Following his release, Lucas became a drifter, eventually making his way to Florida where he formed a partnership of sorts with Ottis Toole, another serial killer who would die in prison in 1996.
Lucas also began a relationship with Toole's adolescent niece Becky Powell; he helped to remove her from a youth detention center, after which the pair made their way to Texas in the early 1980s where they befriended and lived with an elderly woman, Katherine Rich.
Rich and Powell later disappeared, and Texas police began to suspect Lucas had killed them, according to the Pylon.
In 1983, Lucas would be caught, arrested in Texas on a weapons charge, and confessed to killing Powell and Rich. But soon he began confessing to hundreds of killings across the country, according to the book "The Texas Rangers: A Registry and History."
In total, he made some 3,000 confessions and confessed to killing over 600 people, an astounding claim.

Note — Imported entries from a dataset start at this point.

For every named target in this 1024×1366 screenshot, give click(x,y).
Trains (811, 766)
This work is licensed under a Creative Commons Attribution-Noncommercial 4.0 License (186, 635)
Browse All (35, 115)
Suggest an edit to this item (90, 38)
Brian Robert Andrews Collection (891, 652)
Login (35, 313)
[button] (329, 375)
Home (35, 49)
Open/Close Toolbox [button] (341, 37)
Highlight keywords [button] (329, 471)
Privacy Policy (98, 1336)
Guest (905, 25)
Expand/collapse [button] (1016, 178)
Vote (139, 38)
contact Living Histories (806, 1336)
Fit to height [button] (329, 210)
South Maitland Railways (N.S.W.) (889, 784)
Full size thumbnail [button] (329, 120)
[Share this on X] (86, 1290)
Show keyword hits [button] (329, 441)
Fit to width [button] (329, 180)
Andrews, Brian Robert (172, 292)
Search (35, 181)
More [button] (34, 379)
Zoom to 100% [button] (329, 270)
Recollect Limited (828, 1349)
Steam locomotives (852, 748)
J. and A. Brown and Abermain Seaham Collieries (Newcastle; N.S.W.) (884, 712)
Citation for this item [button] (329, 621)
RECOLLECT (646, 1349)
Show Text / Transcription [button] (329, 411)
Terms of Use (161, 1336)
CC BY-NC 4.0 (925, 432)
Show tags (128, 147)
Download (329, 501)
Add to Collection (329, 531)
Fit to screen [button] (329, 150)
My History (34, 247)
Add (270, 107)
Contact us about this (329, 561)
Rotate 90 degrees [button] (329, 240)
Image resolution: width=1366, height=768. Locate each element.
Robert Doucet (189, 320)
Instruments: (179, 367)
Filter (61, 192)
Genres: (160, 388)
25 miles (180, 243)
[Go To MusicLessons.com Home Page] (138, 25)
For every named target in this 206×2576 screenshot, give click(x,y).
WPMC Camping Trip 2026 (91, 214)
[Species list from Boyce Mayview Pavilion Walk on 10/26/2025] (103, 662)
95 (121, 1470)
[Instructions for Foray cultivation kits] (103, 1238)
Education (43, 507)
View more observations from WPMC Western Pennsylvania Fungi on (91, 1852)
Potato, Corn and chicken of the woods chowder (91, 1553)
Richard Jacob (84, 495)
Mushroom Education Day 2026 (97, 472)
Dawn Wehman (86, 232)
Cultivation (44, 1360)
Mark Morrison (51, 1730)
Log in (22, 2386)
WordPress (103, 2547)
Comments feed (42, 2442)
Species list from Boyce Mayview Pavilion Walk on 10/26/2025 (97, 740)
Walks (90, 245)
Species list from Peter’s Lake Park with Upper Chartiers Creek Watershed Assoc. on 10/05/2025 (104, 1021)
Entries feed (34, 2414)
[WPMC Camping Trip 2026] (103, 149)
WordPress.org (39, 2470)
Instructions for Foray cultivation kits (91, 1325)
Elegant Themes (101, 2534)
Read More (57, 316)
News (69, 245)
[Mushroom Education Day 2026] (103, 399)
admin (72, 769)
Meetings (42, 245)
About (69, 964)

Lucas' confession spree led to the Texas Rangers establishing the Henry Lee Lucas Task Force, which oversaw the clearance of hundreds of cases Lucas took credit for committing, according to Texas Monthly. But the task force's methods brought shame to the Rangers after it was revealed they provided Lucas with evidence and asked him leading questions in attempts to force a confession, sometimes to crimes that had already been solved.
In a quote shared in the AP obituary reporting his death, Lucas said he was aiming to "wreck Texas law enforcement" with his myriad false confessions.
Lucas would eventually end up convicted on 11 counts of murder although there's plenty of doubt about whether he actually killed more than three people.
Yet many officers who spoke with Lucas still believe he committed a number of killings, despite him frequently lying and providing contradictory claims about committing other killings.
Former Texas Ranger Glenn Elliott said they had interviewed Henry Lee Lucas about certain cases in their jurisdictions and could see for themselves that the task force was dealing with someone who often lied, but claimed he also displayed knowledge about other murders that astounded officers.
“I remember him trying to cop to one he didn’t do ... but there was another murder case where I’ll kiss your butt if he didn’t lead us right to the deer stand where the murder took place. Ain’t no way he could’ve guessed that, and I damn sure didn’t tell him. I think he did that one," Elliot told Texas Monthly.
The district attorney who prosecuted Lucas agreed with that sentiment, insisting to the AP that Lucas was a serial killer who didn't even know how many people he killed.
Although Lucas has been dead for nearly 20 years, authorities are still investigating and attempting to solve the cases he falsely took credit for committing. Just this year, police identified a victim who Lucas had said he killed and for whose murder he had been sentenced to death. (Lucas' death sentence was commuted to life in prison after he recanted his confession and records indicated he was in a different state altogether at the time of that murder, according to the AP.)
And just this week, Utah police re-opened an investigation into the 40-year-old murder of Marla Scharp after investigators uncovered evidence proving Lucas likely couldn't have killed her, according to The Salt Lake Tribune.
The Utah Cold Case Coalition's Kara Porter has called for departments across the country to re-open investigations into cold cases linked to Lucas.
"Every case that Henry Lee Lucas falsely confessed to is a cold case,” Porter told the Salt Lake Tribune. “It really has not been solved.”